Eisnor also said state health departments should now be able to see local orders and usage from drugstore chains like CVS, and that the agency hopes to post weekly national data online soon. But counties like Los Angeles — which have unsuccessfully applied for access to federal systems — still don’t have access to the data they need to focus outreach efforts or spot emerging disparities.

Spokesman Tim Granholm said HHS is looking at ways to share additional data with the public.

Recordings of the weekly meetings, in which HHS officials share updates on distribution plans and answer questions from public health workers, pharmacists and clinicians, were posted online through March. HHS’ media office has since repeatedly refused to grant KHN access, saying “the recordings are not open to the press.” That’s because HHS wants to encourage open conversation during meetings, according to Granholm. He did not specify which legal authority authorizes the ministry to ban the media from public meetings. KHN obtained the public records through Freedom of Information Act requests.

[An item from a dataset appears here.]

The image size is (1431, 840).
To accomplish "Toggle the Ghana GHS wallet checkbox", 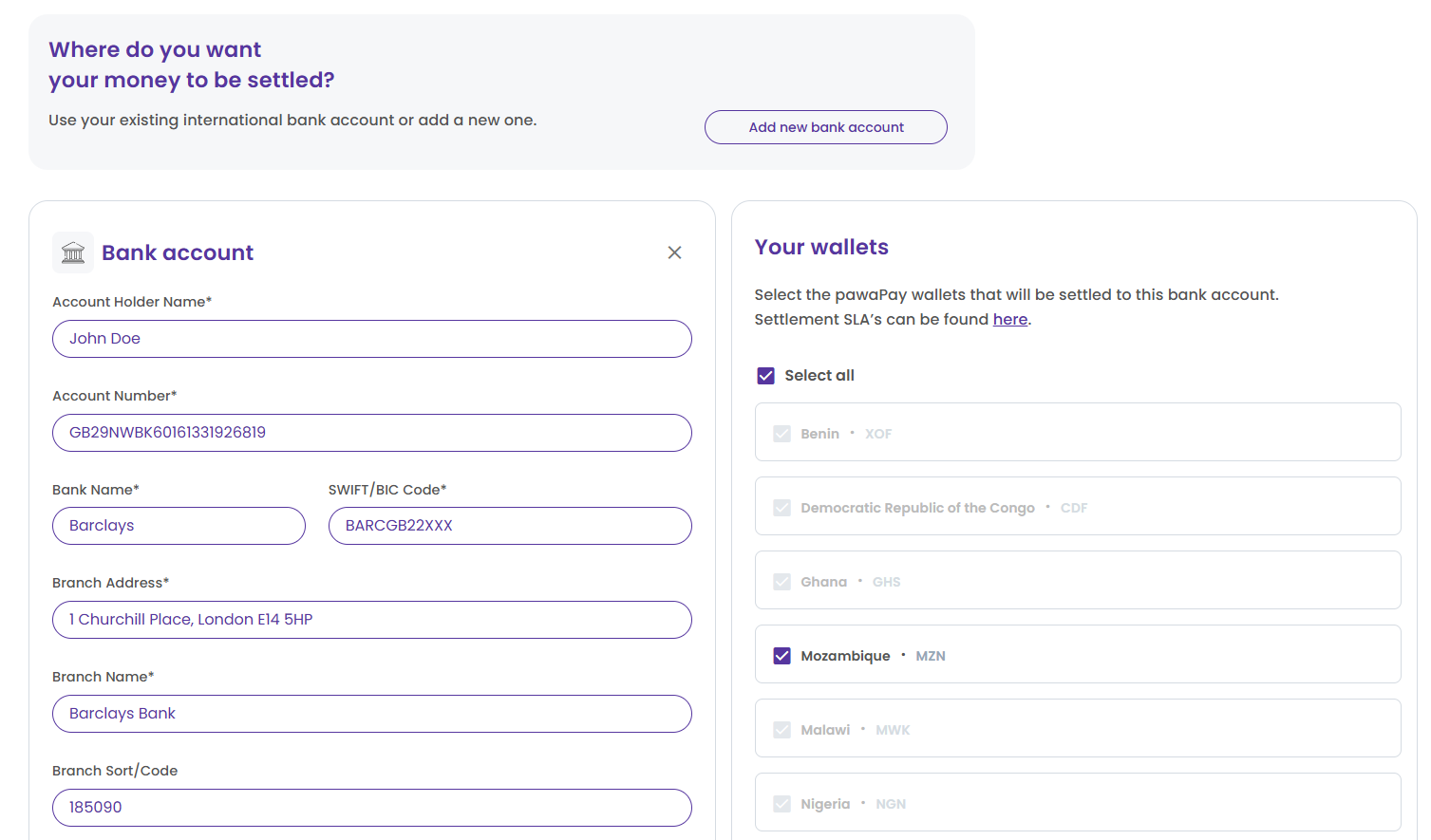I will click(x=782, y=582).
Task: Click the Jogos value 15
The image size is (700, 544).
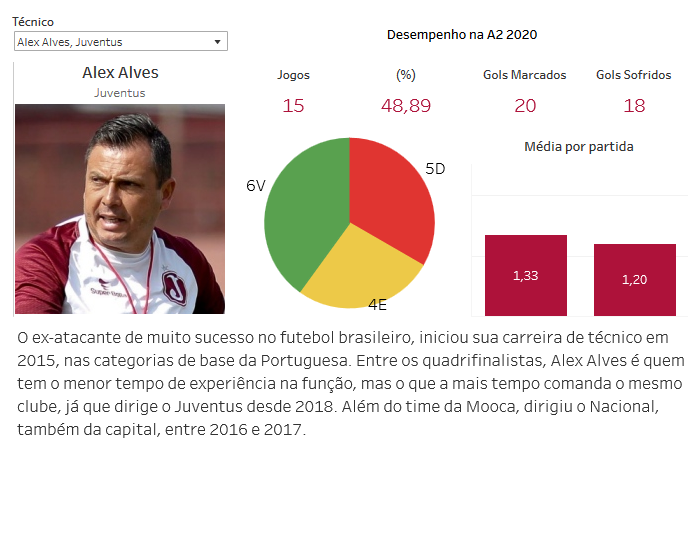Action: pos(293,106)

A senior White House official said the Biden administration is trying to collect accurate data on the number of people receiving Paxlovid and other treatments, but said it does not define success by the number of people who were doing it. Its goal, the official said, is to ensure that the public knows that treatments are available and that doctors and other providers understand which patients are eligible for them.

We still need to know where the pills go, Feehan said. “We need this data as soon as humanly possible.”

Until then, Los Angeles County’s Kurian and his peers will continue to “guess” where residents need more help. “If someone can just give us a report with that information,” she said, “of course that makes it easier.”